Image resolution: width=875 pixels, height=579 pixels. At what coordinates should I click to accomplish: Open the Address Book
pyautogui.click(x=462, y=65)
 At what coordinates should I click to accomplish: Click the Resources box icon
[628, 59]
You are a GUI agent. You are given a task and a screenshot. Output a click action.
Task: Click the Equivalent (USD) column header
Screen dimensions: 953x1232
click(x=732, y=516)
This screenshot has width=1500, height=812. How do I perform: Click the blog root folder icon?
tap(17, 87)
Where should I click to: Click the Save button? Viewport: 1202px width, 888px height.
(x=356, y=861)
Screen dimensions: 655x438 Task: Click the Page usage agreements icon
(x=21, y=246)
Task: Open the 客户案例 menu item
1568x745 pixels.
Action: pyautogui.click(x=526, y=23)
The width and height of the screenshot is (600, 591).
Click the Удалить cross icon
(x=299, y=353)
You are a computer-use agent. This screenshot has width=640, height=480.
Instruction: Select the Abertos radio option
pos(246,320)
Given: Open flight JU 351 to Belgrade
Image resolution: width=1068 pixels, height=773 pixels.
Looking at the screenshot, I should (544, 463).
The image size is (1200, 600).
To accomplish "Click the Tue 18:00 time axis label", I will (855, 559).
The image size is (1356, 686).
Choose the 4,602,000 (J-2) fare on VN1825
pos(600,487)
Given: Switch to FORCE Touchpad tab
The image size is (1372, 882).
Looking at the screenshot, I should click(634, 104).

SHORT TASK
Print the listing above again, line for line, with no changes.

OUTPUT BELOW
Image resolution: width=875 pixels, height=579 pixels. At what coordinates should I click to accomplish: Open the Address Book
pyautogui.click(x=462, y=65)
 At what coordinates should I click to accomplish: Click the Resources box icon
[628, 59]
You are a GUI agent. You are given a task and a screenshot. Output a click action.
Task: Click the Equivalent (USD) column header
Screen dimensions: 953x1232
click(x=732, y=516)
This screenshot has width=1500, height=812. How do I perform: Click the blog root folder icon?
tap(17, 87)
Where should I click to: Click the Save button? Viewport: 1202px width, 888px height.
(x=356, y=861)
Screen dimensions: 655x438 Task: Click the Page usage agreements icon
(x=21, y=246)
Task: Open the 客户案例 menu item
1568x745 pixels.
Action: pyautogui.click(x=526, y=23)
The width and height of the screenshot is (600, 591).
Click the Удалить cross icon
(x=299, y=353)
You are a computer-use agent. This screenshot has width=640, height=480.
Instruction: Select the Abertos radio option
pos(246,320)
Given: Open flight JU 351 to Belgrade
Image resolution: width=1068 pixels, height=773 pixels.
Looking at the screenshot, I should (544, 463).
The image size is (1200, 600).
To accomplish "Click the Tue 18:00 time axis label", I will (855, 559).
The image size is (1356, 686).
Choose the 4,602,000 (J-2) fare on VN1825
pos(600,487)
Given: Switch to FORCE Touchpad tab
The image size is (1372, 882).
Looking at the screenshot, I should click(634, 104).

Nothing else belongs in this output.